Economics 311
Environmental & Natural Resource Economics
Fishery Economics Application: Mid-Atlantic Yellowfin Hake
Professor Reiman
This Mid-Atlantic Yellowfin Hake case study was developed by Professor John MacKenzie of the University of Delaware.
1. Create an Effort-squared column adjacent to your effort column. (Insert a column between Effort and Price if necessary.) Using the spreadsheet program's regression procedure (Tools-DataAnalysis-Regression in Excel), estimate a quadratic effort-yield function of the form
YIELD = B1EFFORT + B2EFFORT2
Under "Input" enter the Yield range in the first field; the Effort and Effort-Squared range in the second field. Be sure to force the Intercept term to zero (check Excel's "Constant is Zero" box). After executing the regression module, make sure the predicted yield points trace out a quadratic curve passing through the actual yield datapoints. (Note: if you don't have DataAnalysis in Excel's Tools menu, use Tools-AddIns and check the AnalysisToolPak add-in.)

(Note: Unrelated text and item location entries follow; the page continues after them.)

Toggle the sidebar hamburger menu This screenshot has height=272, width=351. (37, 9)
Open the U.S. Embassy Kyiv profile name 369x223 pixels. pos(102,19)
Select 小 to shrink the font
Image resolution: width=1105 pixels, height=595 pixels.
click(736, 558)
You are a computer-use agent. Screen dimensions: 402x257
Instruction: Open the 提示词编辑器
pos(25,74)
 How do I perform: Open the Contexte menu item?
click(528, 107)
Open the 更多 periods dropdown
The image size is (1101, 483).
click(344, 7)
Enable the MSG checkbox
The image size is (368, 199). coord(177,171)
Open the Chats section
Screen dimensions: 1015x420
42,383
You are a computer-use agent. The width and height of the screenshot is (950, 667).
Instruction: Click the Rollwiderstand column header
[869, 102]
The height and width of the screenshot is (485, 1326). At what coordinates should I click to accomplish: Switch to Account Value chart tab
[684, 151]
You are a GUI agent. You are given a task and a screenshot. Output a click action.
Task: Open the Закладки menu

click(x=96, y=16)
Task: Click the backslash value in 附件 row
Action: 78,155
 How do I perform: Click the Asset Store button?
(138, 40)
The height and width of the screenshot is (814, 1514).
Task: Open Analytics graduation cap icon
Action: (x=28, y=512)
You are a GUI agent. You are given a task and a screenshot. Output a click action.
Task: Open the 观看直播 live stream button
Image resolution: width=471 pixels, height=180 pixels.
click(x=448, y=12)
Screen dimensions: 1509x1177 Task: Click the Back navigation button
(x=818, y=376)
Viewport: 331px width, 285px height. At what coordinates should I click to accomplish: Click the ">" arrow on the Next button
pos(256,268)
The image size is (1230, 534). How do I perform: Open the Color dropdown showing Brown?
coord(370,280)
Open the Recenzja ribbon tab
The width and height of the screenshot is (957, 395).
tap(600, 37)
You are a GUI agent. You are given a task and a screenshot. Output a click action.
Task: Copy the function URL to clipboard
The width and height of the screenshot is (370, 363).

- Use the estimated function to calculate the level of E that maximizes sustainable yield from this fishery. Plug the value of EMSY into the Effort-Yield equation to solve for maximum sustainable yield (MSY). Show your calculations.
- Use the regression utility to estimate an inverse demand function for yellowfin hake:
PRICE = C0 + C1YIELD.
Do not force a zero intercept (C0). Use the effort-yield and demand equations to develop a predictive bioeconomic model of the fishery. In a separate column of your spreadsheet, enter effort levels from 0 to 1000 in increments of 25. In adjacent columns calculate:
o the predicted yield (from your estimated effort-yield function) for each EFFORT level;
o the predicted demand price for that yield (from the estimated demand price equation);
o the predicted total revenue (predicted yield times predicted price) for the industry; and
o the total cost for the industry, assuming a cost of $0.55 per unit effort.
- Create an X-Y graph of effort (horizontal axis) against yield, total revenue and total cost (as lines); add appropriate title and legend). Print this graph.
- In an adjacent column in your spreadsheet, calculate the average cost per pound of hake (total cost divided by yield). Create an X-Y graph of yield (horizontal axis) against demand price and average cost (as lines; add appropriate title and legend). Print this graph.
- TR has (or should have) two separate peaks at two different yield levels. Why? TC intersects (at least it should) TR at three different points. Label these intersections A, B and C. Demand should intersect supply at three different points. Which intersection corresponds to point A on the TR-TC graph? Which corresponds to point B? Which to point C? Explain.
- Calculate the consumer surplus associated with the highest-price/lowest-yield equilibrium point on the supply and demand graph.
Calculate the consumer surplus associated with the lowest-price/highest-yield equilibrium point on the supply and demand graph.
Explain why the middle intersection point is not a stable equilibrium for the industry.
At what level of effort are industry profits maximized?